O Brasil, por sua vez, possui a população com a menor média de idade, mas tem um total de casos por milhão que é maior do que o do Japão, que tem a população com maior média de idade. A quantidade de mortes por milhão de habitantes também é menor no Japão do que no Brasil. Destaca-se também que o número de testes aplicados na população para verificar a infecção pro COVID-19 é muito baixa no Japão e no Brasil, sendo que no Japão os testes por milhão de habitantes ainda representam o dobro do verificado no Brasil.
Além disso, cabe apontar que a quantidade muito baixa de testes aplicados no Brasil pode implicar em uma expressiva subenumeração de casos positivos de COVID-19.

Tabela 1. Idade Média da população, população com 60 anos e mais de países selecionados e informações sobre COVID19
Fonte: United Nations, Department of Economic and Social Affairs, Population Division (2019). World Population Prospects 2019, Online Edition. Rev. 1.;  Worldometer (https://www.worldometers.info/coronavirus/?)

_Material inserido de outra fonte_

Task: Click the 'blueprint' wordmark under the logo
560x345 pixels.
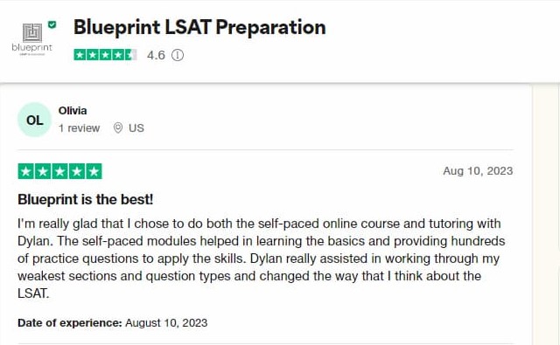Action: tap(32, 47)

Em síntese: não é possível se estabelecer uma relação direta entre idade média de uma população e a mortalidade por COVID-19. Destaca-se também que a pandemia está em curso, tendo atingido os diversos países em momentos diferentes no tempo. Como não há elementos para sustentar que a epidemia vai atingir a população brasileira de maneira diferente do que tem ocorrido em outros países, é fundamental que sejam tomadas medidas que dificultem a expansão rápida da doença.
Por fim, fica evidente a necessidade de realizar um número maior de testes na população. Uma eventual especificidade da população brasileira em relação ao restante da população mundial só poderia ser considerada como plausível se houvesse uma testagem que efetivamente indicasse essa possibilidade. Sem os testes, não há como ter certeza.




[i] Professor no Instituto de Filosofia e Ciências Humanas (IFCH) e pesquisador no Núcleo de Estudos de População "Elza Berquó" (NEPO), ambos da Universidade Estadual de Campinas (UNICAMP).
[ii] United Nations, Department of Economic and Social Affairs, Population Division (2019). World Population Prospects 2019, Online Edition. Rev. 1.